Thank you for contributing to ncompare!
Bugs can be reported by creating a new GitHub issue in this repository.
Please use the bug
label on any bug issue created. Provide detailed
instructions on how to reproduce the bug if possible. Include the version
of ncompare that produced this bug and specific error messages.
Feature/enhancement requests are tracked with GitHub issues. Please use an appropriate label:
documentation
- Docstring or documentation changes
automation
- Anything related to CI/CD or metadata
enhancement
- Improvement of an existing feature
new-feature
- An entirely new feature
Feature and enhancement requests should contain a detailed description of the desired behavior and rationale.
Please ensure all pull requests follow the PR template. This is to ensure
- A reviewer understands what is being changed
- A reviewer understands why it is being changed
- A reviewer understands how the changes have been verified
- A reviewer is confident the changes work as expected and won't break existing functionality.
The name of the pull request should be meaningful, and if the pull request is addressing a GitHub issue, should match the name of the GitHub issue.
If any performance improvements are being made, please include graphs or charts.
develop
(protected)- Code actively being developed
main
(protected)- Matches the version currently in prod
release/#.#.#
- Release branch being considered for delivery to prod.
- Matches the version currently in test
feature/issue-#
- Work for enhancements and new features should be done in a branch with this naming convention
- The issue number should match the associated GitHub issue number
bugfix/issue-#
- Work for bug fixes should be done in a branch with this naming convention
- The issue number should match the associated GitHub issue number
hotfix/issue-#
orhotfix/short-fix-description
- Rare/special case to address a special anomaly.
- The issue number should match the associated GitHub issue number,
unless no such issue exists. If not, use a short description of the
issue e.g.
hotfix/fix-request-url
Ncompare maintains a changelog. See Keep a Changelog for more information.
The top of the changelog will contain an [Unreleased]
section. Add
any changes made in the current PR to the appropriate section of the
changelog.
Please keep changelog messages relatively short (1-2 sentences).
In most cases, unit tests should be either created or updated in every PR.
Most Python modules are accompanied by an associated test file named
test_nameofmodule.py
. If resources are needed for unit tests, they
should be placed in tests/data
. Test coverage reports are generated
as part of the CI/CD pipeline.
Another valuable way to contribute to the project is to review pull requests. Pull requests reviews are appreciated and valued by anybody at any skill level.
This list is intended for people conducting code reviews of pull
requests. When reviewing a pull request, the reviewer should use the
following checklist to verify that the code will not break clients or
cause problems; that the code/tests are correct, complete, follow
conventions/guidelines, and can be merged into the main
branch without
issue. Some items on the list are very specific, e.g., no TODOs,
while others are more open-ended (well-structured tests). The list is
intended to make the job of reviewing pull requests easier and more
repeatable by identifying areas in pull requests that commonly need
addressing.
When reviewing a pull request, start at the top of the list and consider the most important things that could lead to problems. These are outlined as a set of questions in the Most Important section. Check off the boxes when you are satisfied that each of the criteria is met. Then proceed to the more specific items below in the General, Testing, and Documentation sections. Check off each box that is satisfied by the pull request and add comments to the pull request for those that are not. If all the boxes are checked, then approve the request. Otherwise, mark it as needing work, or, if there are critical errors, decline it.
- Could this change break clients?
- Do the changes handle data that may have been previously saved or indexed by an older version of the code?
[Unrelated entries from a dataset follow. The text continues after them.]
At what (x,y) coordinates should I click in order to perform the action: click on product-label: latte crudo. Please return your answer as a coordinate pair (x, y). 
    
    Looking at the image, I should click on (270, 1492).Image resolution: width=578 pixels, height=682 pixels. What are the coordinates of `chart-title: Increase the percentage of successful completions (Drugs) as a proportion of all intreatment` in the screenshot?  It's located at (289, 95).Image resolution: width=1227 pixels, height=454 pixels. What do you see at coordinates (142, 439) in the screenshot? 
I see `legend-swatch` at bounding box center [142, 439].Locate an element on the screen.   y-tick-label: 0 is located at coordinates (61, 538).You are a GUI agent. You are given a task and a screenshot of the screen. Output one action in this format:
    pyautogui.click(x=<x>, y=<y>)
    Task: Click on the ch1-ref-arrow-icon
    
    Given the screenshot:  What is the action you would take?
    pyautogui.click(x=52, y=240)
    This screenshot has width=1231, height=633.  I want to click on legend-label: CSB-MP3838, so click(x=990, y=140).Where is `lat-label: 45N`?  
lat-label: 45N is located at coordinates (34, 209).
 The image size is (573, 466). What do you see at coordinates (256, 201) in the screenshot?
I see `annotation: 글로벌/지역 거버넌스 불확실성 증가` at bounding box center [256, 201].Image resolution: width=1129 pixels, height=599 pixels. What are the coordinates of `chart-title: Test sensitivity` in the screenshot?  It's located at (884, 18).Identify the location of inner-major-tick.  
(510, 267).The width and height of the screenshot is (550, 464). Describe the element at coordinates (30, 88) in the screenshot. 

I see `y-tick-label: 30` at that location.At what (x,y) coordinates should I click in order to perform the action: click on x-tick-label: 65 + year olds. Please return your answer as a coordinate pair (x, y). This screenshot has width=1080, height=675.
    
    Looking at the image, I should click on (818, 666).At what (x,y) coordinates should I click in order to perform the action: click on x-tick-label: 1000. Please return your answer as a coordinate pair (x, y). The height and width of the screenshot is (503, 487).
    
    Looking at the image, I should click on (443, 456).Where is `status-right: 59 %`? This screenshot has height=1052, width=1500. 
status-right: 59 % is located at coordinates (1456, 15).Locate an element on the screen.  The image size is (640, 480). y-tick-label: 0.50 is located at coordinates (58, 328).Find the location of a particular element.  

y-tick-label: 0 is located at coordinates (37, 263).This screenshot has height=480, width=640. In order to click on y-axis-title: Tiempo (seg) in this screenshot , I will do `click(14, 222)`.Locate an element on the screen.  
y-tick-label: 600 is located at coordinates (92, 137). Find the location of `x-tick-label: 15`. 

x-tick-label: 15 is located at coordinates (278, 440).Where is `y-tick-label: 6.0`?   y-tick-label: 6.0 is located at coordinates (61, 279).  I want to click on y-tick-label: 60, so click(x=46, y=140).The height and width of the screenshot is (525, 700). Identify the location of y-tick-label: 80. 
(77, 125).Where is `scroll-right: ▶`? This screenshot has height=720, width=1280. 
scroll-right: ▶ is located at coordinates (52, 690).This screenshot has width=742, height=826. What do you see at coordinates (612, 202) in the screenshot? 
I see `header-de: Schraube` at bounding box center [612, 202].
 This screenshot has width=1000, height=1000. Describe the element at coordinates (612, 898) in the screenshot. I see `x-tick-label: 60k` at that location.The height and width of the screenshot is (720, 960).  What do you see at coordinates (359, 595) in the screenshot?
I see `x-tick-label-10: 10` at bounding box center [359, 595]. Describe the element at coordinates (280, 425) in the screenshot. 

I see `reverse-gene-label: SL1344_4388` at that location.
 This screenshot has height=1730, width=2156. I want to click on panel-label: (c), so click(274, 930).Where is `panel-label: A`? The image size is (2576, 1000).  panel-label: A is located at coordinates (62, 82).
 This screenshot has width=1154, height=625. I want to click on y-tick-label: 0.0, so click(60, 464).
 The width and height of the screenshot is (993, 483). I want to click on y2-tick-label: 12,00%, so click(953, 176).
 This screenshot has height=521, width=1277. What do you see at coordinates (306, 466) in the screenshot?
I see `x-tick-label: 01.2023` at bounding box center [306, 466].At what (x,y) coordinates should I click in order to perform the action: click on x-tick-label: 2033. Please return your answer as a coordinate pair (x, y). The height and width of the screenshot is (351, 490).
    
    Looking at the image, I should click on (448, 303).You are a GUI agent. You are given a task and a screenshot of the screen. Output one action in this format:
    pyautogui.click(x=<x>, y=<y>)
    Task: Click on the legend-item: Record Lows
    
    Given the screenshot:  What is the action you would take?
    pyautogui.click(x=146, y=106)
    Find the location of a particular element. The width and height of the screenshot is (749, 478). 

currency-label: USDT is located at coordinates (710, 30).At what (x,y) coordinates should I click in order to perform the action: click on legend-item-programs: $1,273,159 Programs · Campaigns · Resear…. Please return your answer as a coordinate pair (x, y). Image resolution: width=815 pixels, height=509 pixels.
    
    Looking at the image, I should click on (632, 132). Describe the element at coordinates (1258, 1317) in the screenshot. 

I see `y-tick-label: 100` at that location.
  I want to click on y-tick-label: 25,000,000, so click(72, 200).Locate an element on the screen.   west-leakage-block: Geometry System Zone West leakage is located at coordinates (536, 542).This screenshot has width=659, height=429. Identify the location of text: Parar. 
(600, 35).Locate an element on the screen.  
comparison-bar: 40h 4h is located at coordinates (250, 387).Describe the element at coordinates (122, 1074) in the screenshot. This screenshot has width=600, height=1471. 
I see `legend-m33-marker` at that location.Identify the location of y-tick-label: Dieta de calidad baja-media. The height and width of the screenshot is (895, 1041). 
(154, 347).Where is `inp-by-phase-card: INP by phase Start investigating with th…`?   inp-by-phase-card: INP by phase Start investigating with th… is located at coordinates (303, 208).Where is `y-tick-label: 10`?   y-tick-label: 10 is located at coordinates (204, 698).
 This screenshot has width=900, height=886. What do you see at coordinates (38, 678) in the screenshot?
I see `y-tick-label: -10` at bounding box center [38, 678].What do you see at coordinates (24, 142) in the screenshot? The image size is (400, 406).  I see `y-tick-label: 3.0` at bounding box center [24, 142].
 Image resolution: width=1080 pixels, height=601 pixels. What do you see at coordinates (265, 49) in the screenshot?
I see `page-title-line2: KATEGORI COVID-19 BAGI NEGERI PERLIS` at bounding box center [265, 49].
- What is the operational impact of this change—are there any potential issues such as special deployment procedures, performance issues, etc.?
- Are there tests for all cases (including edge cases)?
- What could go wrong?
- Does the code do what it's supposed to do?
- Have they implemented all the acceptance criteria?
- There are no overly long or complicated functions that should be broken up for readability
- Are web API parameters validated?
- Are symbols used rather than “magic number” constants or string constants? (OK in tests, particularly for error messages or response codes)
- There is no repeated or copy-and-paste code / tests
- There are no TODOs
- There are no stray comment blocks, commented out code, capture/reveals, proto-saves, printlns, or unnecessary logging
- All namespaces and non-trivial defs/defns/defmacros have docstrings
- There are no dangling requires, i.e., requires that were added and not used or requires that are no longer necessary due to code removal
- Code conventions are followed
- If the issue is a bug fix - a test was added that reproduces the conditions that triggered the bug
- The tests are well-structured and follow current practices
- Documentation (api_docs.md, README.md, etc.) was added for any new features or old documentation updated for any changed features
- Code/curl examples or sample data have been updated as necessary
- Has the CHANGELOG been updated?
Ncompare follows PEP8 as much as possible. Reference the ruff configuration section in pyproject.toml for specific expectations.
Ncompare uses Numpy docstrings. All functions should contain a docstring, though private functions (that are exceptionally short) may contain a 1-line docstring.